- [Set task]: Extend the forum thread about the new garage build, starting right after its final line.

━━ Given passage ━━

# Ally's New Garage



## macmaw (Mar 5, 2007)

Hi folks
I've had planning permission for a garage for a couple of years now, & finally decided to get some quotes a few weeks ago, & it's coming along fine now, here it is as of last night, can't wait to start using it! Dimensions are 6.5M x 4.5M, door is offset because of a fairly narrow driveway & will be 9ft wide sectional power door

I'll post some more pics as it progresses, plans are to paint the walls white with masonry paint, 4 or 5 flourescent strips, & garage floor tiles as can be found on many sites, though open to suggestions for these as they are quite dear!!


----------



## SBerlyn (Nov 9, 2008)

macmaw said:


> garage floor tiles as can be found on many sites, though open to suggestions for these as they are quite dear!!


Costco 

Ask Bigpikle, he loves their garage flooring stuff.

About £100+VAT a roll I believe.

S


----------



## Guest (Sep 26, 2009)

gonna be some gaage that mate :thumb:


----------



## Guest (Sep 26, 2009)

Nice garage! Good size and built to last. :thumb:

Lots of storage space upstairs,and plenty of room to work around the car.

I must post some pics up of mine when I get the time, its almost the same size as yours (but with a flat roof). I used white masonary paint on the inside and put 2 x 6ft flourescants on the plasterboarded ceiling.

I also need to get some floor tiles, as I painted my floor with Amercoat 300, but it peeled up on the cars tyres when I left it in there overnight :doublesho


----------



## Brian. (Sep 21, 2009)

━━━
━━ Entries provided ━━

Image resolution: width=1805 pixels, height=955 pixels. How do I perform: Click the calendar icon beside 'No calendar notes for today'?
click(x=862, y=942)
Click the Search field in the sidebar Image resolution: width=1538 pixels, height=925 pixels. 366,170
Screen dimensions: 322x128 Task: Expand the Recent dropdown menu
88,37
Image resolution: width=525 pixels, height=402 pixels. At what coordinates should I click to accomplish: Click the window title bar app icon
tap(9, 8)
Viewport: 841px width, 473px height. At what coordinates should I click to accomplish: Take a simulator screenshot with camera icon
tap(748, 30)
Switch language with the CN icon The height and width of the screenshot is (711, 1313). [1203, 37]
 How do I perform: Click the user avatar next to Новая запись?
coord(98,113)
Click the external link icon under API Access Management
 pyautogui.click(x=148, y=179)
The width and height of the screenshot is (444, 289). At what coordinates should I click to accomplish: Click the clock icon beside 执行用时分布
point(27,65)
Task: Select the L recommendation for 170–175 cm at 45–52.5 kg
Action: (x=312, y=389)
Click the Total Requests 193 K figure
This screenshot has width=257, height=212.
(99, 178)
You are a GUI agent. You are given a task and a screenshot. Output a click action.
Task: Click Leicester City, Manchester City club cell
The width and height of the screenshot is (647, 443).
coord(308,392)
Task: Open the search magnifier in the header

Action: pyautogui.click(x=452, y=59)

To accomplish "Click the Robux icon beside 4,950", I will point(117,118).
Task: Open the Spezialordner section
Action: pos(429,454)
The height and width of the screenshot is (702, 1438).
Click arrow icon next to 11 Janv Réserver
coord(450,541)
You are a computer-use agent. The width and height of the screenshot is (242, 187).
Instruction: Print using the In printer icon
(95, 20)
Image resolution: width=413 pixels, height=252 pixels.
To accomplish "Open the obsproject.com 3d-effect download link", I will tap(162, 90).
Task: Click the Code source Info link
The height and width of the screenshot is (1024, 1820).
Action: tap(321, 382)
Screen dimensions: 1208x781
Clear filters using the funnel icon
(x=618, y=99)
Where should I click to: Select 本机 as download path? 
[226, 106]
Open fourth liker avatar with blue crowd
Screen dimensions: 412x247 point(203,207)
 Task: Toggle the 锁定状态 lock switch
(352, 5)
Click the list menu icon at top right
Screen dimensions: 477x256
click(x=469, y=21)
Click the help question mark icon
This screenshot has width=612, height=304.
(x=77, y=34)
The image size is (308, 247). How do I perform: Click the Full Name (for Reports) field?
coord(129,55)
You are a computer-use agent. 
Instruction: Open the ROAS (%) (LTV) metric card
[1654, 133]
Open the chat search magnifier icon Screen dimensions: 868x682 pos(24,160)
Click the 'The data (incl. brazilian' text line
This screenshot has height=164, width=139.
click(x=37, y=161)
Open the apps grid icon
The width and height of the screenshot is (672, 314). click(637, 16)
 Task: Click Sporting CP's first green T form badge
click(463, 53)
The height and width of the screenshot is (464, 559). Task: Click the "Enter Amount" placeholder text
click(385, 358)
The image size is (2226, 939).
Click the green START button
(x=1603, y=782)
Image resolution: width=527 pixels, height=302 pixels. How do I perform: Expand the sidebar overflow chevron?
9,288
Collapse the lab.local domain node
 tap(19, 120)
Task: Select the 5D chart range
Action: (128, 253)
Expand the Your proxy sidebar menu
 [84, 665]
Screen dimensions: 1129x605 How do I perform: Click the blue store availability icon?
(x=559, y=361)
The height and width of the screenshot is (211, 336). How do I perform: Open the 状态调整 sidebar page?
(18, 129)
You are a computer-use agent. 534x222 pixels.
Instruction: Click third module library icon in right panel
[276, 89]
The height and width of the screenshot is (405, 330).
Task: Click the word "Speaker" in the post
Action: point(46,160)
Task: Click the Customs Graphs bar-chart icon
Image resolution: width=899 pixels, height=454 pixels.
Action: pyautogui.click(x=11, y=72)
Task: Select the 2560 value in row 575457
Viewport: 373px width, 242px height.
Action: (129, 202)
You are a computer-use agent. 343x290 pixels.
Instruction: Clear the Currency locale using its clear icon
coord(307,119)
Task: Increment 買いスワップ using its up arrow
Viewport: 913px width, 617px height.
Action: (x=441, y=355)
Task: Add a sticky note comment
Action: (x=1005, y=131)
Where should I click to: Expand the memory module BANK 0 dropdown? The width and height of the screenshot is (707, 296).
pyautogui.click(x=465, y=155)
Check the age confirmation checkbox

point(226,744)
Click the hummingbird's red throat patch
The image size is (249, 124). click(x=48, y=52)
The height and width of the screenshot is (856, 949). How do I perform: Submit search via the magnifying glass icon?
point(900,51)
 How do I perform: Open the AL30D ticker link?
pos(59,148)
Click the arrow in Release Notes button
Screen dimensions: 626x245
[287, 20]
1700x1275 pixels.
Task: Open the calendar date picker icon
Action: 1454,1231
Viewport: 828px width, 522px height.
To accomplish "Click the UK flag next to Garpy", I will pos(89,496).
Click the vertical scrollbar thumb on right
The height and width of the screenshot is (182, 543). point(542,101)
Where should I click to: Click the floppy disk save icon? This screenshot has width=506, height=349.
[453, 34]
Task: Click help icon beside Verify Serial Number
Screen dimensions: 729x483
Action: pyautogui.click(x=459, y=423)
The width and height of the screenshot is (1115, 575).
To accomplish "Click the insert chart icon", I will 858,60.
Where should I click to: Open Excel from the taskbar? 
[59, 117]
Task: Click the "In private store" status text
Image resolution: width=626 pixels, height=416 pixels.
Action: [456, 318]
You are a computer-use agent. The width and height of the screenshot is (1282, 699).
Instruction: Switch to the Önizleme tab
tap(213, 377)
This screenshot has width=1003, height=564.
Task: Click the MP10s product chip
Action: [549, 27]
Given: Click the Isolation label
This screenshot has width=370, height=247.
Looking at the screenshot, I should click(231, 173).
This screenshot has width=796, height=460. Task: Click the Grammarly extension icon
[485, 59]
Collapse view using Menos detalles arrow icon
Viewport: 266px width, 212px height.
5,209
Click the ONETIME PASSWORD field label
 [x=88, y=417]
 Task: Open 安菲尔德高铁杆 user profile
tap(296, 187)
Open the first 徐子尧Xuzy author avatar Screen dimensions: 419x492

━━━

- [Answer for this exercise]:
That's looking like it will turn out very well! Its a great size, not too big and not too wee  Garage floor tiles are dear because they are hard wearing, so when you hand over the plastic money to pay for them, just remember that, they will be worth it in the long run! Much easier to keep a clean surface to work on than plain concrete too 

I'm craving a garage right now  I still live with my parents and I want to keep the 309 indoors over winter so i'm hiring a lock-up to store it and other car bits. Unfortunately, they're tiny, I was kinda hoping i might be able to jack the car up and polish the underside and so on in relative comfort! But it's not to be...


----------



## macmaw (Mar 5, 2007)

Thanks fellas, it's coming on great, sberlyn, I never thought of Costco, good call but I'm more keen on the tiles rather than a roll of stuff, Brian you're right there, it's for the long run, I don't want to wait 4 months or so before being able to paint the floor & all the hassle that entails, when I can lay these things in a day & use straight away. I've to wait another 4 -5 weeks for the power door but that lets me get evryhting else ready, get power run in, painting etc. Here it is as of last night


----------



## Brian. (Sep 21, 2009)

wey hey you have a roof. You can get the hard wearing floor paint but it just doesn't look as finished and you'll need to re-paint it again at some point. I think the tiles make it feel more like a "room". Then again you may need to re-lay tiles in the far future too.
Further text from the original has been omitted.